Après trente jours de jeûne diurne, la communauté islamique vaudoise célèbre l’Aïd-el-fitr. Reportage lundi soir.
«Pour commencer, un café turc avec de la cardamome!» lance Gian, dans son bel appartement du quartier des Chaînettes, à Yverdon. Le café, avant de manger? «C’est comme votre apéro», explique sa sœur, Pery, la cinquantaine fringante, installée en Suisse depuis trente-deux ans, membre de l’association des Paysannes vaudoises et animatrice dans un EMS.
Sur la table, pour ce repas qui marque la fin du ramadan (iftar ), des mets de toutes les couleurs: olives noires, vertes, mauves, chaussons à la viande, riz, poulet, salades, fruits. Et dans la carafe: du yoghourt dilué dans de l’eau salée.

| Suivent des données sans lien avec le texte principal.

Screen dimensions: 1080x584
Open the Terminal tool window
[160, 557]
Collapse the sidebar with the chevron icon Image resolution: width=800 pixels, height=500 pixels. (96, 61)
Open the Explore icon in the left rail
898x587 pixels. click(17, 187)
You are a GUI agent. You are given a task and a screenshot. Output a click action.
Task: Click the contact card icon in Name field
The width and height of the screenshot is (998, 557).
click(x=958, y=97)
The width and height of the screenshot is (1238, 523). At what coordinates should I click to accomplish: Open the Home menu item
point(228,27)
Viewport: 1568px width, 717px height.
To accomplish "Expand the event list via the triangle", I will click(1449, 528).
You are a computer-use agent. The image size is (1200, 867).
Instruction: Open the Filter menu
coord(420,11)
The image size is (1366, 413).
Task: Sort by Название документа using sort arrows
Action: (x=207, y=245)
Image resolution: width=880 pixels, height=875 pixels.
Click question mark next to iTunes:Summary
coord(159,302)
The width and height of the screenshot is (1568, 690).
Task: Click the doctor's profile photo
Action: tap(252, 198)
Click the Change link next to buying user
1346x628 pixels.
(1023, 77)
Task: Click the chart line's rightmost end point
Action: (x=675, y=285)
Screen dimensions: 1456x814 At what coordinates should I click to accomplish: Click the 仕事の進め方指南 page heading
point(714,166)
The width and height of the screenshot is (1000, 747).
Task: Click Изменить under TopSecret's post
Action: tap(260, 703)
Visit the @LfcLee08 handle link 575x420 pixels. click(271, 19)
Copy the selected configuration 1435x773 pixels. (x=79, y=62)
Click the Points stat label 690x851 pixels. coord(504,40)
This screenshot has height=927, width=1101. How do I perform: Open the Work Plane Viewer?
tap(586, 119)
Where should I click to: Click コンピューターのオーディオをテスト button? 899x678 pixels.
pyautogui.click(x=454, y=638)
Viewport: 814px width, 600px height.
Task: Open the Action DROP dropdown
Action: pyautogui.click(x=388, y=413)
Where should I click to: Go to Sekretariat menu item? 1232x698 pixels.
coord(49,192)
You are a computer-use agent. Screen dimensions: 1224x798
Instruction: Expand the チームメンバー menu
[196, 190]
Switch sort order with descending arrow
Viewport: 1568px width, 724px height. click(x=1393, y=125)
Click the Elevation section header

Le menu est copieux, mais sans commune mesure avec l’iftar gargantuesque que Gian aurait fait mijoter en Irak, son pays d’origine: «Normalement, tout le monde s’active dans tous les sens une semaine avant. C’est l’ébullition. On fait les achats durant plusieurs jours et on s’habille de neuf.»
A Yverdon, seule la petite Tara, 10 ans, a eu droit à une robe neuve. «On garde nos mœurs, certes, mais on se fond dans la masse», explique Pery, qui a recouvré le goût du ramadan depuis que sa sœur l’a rejointe en Suisse il y a trois ans. «Mais en trente ans, j’ai perdu la capacité de jeûner totalement», avoue celle qui a épousé un Yverdonnois en 1980.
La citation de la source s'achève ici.